§ Exercise instructions
The listing below holds a line with "Screen dimensions: 1215x503" and a later line with "Select Robert's Engage". Write out those two lines and every line between them, exactly, and nothing else.

----------------------------------------

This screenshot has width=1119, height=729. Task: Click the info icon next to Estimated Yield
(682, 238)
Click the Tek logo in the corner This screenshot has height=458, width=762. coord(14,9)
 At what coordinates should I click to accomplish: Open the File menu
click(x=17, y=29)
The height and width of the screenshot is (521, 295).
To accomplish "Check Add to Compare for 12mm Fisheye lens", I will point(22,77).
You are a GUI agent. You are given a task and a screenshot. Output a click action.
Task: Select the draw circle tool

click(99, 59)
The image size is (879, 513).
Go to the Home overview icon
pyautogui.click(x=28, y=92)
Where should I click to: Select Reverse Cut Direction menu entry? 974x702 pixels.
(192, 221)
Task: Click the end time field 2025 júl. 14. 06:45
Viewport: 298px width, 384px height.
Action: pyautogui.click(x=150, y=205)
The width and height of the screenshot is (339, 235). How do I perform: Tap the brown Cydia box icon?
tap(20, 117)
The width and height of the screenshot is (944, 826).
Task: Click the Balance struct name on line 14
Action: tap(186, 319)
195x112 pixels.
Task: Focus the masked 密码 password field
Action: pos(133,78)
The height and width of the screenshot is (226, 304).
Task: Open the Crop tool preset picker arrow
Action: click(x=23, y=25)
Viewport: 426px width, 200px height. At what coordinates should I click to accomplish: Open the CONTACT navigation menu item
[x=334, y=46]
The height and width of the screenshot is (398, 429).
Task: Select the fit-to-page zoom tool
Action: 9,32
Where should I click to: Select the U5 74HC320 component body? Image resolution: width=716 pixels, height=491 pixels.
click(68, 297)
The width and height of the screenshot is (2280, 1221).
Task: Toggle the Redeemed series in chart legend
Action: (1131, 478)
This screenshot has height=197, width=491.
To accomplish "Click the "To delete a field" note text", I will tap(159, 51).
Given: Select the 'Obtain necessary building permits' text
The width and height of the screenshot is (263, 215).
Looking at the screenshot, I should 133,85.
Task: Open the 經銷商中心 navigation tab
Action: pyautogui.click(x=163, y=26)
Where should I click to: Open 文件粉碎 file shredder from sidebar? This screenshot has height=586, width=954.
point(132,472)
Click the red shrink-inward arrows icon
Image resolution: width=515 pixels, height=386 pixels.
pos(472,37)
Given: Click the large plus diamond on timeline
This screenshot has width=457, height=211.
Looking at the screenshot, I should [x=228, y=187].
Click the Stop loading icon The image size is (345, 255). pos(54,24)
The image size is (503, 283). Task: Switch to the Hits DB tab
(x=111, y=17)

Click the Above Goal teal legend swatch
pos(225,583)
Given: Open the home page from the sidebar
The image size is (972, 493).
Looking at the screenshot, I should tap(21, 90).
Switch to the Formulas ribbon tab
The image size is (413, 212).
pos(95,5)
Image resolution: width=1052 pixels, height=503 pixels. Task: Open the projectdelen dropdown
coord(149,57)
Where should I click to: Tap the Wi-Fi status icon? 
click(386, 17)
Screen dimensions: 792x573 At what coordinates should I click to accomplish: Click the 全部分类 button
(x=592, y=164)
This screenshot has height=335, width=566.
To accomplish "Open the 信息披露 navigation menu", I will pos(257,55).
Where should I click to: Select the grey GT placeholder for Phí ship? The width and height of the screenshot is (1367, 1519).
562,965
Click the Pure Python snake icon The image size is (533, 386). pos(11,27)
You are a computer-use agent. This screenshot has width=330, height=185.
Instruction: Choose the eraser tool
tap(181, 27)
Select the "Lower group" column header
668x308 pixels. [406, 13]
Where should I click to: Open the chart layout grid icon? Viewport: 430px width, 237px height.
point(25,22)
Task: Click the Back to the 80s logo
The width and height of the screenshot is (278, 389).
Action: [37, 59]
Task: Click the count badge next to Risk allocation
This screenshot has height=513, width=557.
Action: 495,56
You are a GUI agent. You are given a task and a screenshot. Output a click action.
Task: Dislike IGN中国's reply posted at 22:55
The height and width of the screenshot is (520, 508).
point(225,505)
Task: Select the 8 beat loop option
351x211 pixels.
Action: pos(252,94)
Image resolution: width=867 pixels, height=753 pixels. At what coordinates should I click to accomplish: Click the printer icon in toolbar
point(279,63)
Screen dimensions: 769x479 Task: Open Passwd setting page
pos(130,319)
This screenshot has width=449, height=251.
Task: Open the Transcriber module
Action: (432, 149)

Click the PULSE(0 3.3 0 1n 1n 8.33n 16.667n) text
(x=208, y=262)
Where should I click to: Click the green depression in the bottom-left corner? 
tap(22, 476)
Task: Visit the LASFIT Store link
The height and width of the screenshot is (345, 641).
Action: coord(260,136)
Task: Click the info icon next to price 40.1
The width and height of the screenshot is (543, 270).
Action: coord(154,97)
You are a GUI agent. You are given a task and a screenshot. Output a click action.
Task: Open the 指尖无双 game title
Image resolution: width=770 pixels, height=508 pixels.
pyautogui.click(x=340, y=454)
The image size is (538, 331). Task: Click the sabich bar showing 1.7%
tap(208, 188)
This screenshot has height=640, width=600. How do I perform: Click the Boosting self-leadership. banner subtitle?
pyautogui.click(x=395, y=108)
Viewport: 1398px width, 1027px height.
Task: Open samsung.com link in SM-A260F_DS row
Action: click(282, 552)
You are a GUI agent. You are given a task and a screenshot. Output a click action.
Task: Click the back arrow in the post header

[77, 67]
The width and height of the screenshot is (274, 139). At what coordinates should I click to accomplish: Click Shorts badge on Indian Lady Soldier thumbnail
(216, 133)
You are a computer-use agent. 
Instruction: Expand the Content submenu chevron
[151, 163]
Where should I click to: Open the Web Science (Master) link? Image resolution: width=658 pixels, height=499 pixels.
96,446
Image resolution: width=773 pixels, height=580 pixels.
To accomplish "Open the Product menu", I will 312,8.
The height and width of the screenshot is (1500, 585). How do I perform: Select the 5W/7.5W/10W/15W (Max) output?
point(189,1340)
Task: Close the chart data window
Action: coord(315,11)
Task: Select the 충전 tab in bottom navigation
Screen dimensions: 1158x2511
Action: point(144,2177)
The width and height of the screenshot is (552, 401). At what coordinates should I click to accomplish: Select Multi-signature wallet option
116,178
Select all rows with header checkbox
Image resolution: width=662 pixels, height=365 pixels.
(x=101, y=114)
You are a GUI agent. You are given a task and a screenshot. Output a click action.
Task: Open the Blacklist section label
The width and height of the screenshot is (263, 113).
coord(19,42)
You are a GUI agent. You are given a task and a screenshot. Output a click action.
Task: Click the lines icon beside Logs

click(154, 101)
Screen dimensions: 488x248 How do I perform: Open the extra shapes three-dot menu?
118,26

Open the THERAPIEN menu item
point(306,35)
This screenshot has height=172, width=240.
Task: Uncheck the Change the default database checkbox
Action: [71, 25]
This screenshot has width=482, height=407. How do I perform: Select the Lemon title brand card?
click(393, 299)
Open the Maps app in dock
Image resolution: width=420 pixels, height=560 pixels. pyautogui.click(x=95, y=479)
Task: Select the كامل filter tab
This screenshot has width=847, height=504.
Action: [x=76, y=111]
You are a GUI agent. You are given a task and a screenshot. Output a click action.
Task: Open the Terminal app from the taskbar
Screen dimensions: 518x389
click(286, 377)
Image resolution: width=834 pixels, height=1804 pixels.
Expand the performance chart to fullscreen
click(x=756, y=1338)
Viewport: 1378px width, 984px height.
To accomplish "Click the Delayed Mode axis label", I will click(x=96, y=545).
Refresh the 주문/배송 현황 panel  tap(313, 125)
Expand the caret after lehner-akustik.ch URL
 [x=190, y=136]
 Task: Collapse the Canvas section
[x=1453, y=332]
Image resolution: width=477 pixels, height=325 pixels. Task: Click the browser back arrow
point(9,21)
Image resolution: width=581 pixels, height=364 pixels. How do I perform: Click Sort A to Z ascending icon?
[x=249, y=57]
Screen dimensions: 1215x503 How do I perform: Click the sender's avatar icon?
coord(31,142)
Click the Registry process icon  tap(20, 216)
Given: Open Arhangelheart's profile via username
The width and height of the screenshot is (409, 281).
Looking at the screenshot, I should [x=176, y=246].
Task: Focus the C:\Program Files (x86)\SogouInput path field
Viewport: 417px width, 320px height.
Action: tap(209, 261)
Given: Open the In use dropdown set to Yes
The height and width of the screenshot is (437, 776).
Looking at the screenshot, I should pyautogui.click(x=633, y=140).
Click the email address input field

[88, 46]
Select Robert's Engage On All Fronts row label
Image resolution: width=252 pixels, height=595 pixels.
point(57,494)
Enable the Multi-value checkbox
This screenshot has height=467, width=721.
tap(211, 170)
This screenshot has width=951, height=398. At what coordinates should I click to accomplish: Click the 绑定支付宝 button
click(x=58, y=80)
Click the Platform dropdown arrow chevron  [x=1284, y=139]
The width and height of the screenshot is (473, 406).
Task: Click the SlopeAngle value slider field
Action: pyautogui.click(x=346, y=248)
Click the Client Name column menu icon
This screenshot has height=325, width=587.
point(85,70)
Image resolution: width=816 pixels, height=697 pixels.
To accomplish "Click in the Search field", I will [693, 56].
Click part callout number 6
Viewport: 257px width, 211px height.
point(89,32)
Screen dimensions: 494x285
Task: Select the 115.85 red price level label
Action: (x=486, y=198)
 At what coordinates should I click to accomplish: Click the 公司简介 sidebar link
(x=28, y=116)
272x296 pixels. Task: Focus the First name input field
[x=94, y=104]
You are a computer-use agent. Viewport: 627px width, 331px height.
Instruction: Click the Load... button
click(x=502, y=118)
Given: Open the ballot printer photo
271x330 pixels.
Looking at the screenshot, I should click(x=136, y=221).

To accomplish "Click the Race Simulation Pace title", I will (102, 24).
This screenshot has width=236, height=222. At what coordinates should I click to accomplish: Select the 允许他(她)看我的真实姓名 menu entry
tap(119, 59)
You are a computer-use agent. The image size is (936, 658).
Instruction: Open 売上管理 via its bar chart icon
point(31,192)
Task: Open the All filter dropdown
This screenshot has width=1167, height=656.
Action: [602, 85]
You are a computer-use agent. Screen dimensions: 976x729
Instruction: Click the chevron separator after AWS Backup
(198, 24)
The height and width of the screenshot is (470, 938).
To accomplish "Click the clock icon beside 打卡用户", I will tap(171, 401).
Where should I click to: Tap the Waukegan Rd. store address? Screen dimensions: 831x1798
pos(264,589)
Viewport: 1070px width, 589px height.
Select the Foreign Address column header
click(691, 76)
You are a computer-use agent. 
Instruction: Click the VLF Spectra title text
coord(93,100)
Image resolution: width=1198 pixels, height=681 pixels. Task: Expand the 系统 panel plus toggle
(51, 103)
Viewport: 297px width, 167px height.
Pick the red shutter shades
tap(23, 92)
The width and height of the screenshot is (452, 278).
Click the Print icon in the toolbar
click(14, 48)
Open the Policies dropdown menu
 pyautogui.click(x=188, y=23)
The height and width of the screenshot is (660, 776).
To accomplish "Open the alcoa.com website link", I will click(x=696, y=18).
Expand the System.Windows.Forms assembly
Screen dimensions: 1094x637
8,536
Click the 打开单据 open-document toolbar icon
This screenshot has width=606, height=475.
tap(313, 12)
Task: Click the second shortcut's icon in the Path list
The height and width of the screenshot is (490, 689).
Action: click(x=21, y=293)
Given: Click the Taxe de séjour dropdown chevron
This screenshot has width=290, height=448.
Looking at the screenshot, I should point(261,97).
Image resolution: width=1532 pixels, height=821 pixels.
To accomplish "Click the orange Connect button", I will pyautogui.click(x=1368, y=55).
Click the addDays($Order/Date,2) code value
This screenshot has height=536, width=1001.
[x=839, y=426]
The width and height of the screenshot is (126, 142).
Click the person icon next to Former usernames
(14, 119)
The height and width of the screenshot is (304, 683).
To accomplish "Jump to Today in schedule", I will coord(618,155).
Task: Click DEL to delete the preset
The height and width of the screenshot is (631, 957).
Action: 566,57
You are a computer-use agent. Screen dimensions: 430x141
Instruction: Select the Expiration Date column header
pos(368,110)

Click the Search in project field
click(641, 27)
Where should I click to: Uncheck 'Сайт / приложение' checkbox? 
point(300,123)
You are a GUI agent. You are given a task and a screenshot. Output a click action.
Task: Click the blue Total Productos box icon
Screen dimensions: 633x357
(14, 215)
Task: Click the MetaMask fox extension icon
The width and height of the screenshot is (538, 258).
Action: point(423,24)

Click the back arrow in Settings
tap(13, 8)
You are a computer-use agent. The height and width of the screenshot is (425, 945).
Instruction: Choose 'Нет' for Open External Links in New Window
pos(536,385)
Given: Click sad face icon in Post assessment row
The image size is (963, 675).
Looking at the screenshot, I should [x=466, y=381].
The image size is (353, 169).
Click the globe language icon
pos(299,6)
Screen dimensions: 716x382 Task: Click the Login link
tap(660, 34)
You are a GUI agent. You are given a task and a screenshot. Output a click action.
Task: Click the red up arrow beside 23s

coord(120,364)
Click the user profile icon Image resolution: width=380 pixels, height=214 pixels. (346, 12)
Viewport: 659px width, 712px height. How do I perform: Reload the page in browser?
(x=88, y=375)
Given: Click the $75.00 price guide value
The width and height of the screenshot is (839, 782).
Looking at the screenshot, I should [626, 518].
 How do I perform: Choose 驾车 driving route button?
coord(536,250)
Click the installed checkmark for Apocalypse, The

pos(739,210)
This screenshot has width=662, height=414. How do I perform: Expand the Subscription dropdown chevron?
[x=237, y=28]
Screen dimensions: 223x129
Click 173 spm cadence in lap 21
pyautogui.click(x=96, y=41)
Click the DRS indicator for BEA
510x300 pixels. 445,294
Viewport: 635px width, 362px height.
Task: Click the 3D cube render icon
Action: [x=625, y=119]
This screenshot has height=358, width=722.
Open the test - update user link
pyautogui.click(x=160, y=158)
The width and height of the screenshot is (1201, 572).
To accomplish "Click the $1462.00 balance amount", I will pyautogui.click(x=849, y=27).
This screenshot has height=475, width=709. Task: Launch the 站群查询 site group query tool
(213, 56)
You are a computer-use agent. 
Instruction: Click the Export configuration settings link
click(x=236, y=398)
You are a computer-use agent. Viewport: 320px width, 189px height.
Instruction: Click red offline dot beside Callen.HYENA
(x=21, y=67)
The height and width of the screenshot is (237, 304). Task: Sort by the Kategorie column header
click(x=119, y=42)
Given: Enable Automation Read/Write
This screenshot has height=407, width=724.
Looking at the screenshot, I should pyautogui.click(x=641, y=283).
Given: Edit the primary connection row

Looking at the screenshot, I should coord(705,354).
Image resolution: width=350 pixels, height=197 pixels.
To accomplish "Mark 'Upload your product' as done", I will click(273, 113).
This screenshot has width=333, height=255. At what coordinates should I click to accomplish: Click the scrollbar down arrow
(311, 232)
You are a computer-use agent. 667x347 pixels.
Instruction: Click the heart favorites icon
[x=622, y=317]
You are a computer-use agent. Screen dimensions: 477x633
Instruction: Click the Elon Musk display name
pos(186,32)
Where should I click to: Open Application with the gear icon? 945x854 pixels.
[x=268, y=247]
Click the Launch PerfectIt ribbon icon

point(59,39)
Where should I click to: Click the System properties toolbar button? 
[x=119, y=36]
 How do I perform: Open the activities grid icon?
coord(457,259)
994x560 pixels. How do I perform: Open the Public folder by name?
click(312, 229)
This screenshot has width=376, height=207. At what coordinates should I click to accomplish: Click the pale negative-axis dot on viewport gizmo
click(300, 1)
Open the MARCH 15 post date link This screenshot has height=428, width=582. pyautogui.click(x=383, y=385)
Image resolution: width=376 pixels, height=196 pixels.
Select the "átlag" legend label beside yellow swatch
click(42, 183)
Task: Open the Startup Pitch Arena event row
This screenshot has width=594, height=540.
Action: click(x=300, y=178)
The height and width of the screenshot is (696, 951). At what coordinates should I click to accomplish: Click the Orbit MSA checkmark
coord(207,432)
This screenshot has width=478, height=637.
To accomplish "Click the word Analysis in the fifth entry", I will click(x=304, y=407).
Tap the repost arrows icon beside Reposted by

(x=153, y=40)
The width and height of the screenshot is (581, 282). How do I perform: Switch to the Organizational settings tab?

----------------------------------------

§ Answer section
Screen dimensions: 1215x503 How do I perform: Click the sender's avatar icon?
coord(31,142)
Click the Registry process icon  tap(20, 216)
Given: Open Arhangelheart's profile via username
The width and height of the screenshot is (409, 281).
Looking at the screenshot, I should [x=176, y=246].
Task: Focus the C:\Program Files (x86)\SogouInput path field
Viewport: 417px width, 320px height.
Action: tap(209, 261)
Given: Open the In use dropdown set to Yes
The height and width of the screenshot is (437, 776).
Looking at the screenshot, I should pyautogui.click(x=633, y=140).
Click the email address input field

[88, 46]
Select Robert's Engage On All Fronts row label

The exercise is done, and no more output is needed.